Nevertheless, findings in this report suggest several potentially important avenues for future research. First, a large share of the older population--over 70%--is managing independently. Many older adults are fully able to carry out daily activities, but others are using assistive devices, environmental modifications, or limiting their activities (Freedman et al. in press). Understanding the role of behavioral accommodations in delaying assistance and mitigating difficulty would be beneficial.
Second, findings regarding the interplay of non-staff paid care and informal care with care provided in supportive settings are new and warrant further study.

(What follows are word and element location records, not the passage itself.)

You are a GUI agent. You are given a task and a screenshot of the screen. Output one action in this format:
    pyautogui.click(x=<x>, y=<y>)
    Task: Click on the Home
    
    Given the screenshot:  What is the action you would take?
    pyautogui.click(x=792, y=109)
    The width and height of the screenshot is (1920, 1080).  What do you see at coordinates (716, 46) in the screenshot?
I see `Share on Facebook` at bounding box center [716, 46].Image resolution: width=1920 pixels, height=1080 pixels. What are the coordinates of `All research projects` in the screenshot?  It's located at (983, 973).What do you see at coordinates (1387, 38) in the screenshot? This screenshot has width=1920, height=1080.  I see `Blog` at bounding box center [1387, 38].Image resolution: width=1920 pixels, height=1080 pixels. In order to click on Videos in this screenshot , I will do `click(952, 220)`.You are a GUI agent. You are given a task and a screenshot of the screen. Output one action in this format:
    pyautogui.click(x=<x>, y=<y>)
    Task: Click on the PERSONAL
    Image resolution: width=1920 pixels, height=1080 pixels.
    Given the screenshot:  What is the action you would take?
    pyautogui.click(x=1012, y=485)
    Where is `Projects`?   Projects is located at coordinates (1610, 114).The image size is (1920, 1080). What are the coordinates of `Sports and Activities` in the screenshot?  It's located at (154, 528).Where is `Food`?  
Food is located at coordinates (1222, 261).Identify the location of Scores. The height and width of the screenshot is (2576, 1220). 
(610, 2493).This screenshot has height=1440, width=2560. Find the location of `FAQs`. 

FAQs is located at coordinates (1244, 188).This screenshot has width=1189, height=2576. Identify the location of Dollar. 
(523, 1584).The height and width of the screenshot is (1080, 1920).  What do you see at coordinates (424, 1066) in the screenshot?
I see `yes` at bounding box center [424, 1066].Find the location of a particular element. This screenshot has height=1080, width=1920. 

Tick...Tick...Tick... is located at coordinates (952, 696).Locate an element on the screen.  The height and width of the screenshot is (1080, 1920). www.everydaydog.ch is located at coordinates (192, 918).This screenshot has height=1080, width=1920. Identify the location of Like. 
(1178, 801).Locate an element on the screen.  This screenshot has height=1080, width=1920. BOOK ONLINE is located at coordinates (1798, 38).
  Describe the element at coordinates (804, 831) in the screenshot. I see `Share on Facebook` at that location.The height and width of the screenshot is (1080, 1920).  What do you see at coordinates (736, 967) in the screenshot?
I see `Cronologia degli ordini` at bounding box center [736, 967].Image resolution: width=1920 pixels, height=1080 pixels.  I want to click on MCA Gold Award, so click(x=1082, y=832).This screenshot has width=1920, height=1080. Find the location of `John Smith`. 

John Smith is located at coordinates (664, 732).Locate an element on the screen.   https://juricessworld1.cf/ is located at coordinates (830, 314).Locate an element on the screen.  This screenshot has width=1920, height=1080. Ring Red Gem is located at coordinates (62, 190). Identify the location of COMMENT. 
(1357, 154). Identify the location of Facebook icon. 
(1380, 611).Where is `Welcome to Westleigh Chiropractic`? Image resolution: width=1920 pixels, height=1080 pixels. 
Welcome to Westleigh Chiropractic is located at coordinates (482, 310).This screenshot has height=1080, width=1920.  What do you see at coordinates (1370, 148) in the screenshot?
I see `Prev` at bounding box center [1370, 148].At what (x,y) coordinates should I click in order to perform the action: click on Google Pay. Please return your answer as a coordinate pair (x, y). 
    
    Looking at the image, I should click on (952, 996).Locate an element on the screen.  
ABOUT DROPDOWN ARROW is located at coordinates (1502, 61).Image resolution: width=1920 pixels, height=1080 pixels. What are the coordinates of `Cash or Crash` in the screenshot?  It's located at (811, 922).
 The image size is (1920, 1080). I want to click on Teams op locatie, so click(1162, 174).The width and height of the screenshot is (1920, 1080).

It may be that residential care compensates for smaller effective potential networks; we did not take into account willingness and ability to provide care among potential network members or proximity. Alternatively, residence in supportive care settings may be a way of making caregiving more sustainable, particularly as care needs or the need for oversight increase. As future rounds of NHATS become available, researchers will be able to analyze the interplay between supportive care settings and care networks outside the residence and investigate whether involvement of supplemental care in this setting helps keep unmet need levels on a par with the community.
Third, the prominent level of adverse consequences linked to unmet need in the older population with limitations in daily activities, particularly among those receiving formal care in the community, is noteworthy. Although past research has established that unmet need has negative outcomes including increased falls, hospitalizations, and emergency room use (Allen & Mor 1997; Desai et al. 2001; LaPlante et al. 2004; Komisar et al. 2005; Sands et al. 2006), less is known about which care networks give rise to unmet need and what policy solutions might be proposed to address it.
In conclusion, this report paints an up-to-date picture of late-life disability and care needs for older adults. New measures in NHATS suggest that needs are higher than previous data have suggested, but care networks are also substantial, and levels of informal assistance are high, not only for older adults in the community but also for those in residential care. Particularly notable is that we find a much larger proportion of the population receiving assistance with three or more self-care or mobility activities, a level of need associated with a high rate of unmet need, high risk of institutionalization, and with eligibility for private insurance or public program benefits. A disproportionate share of older persons at this level of assistance is in the lowest income quartile. Although publicly and privately paid care continues to be an important source of assistance to older adults with extensive needs, the higher level of unmet need for care among those receiving paid care is cause for concern and warrants further investigation. As individual preferences and public programs continue to support the shift of the locus of long-term care from nursing homes to the community and alternative residential care settings, a better understanding of unmet need can inform policies to promote safety and maximized functioning in the community and the well-being of older adults and their families.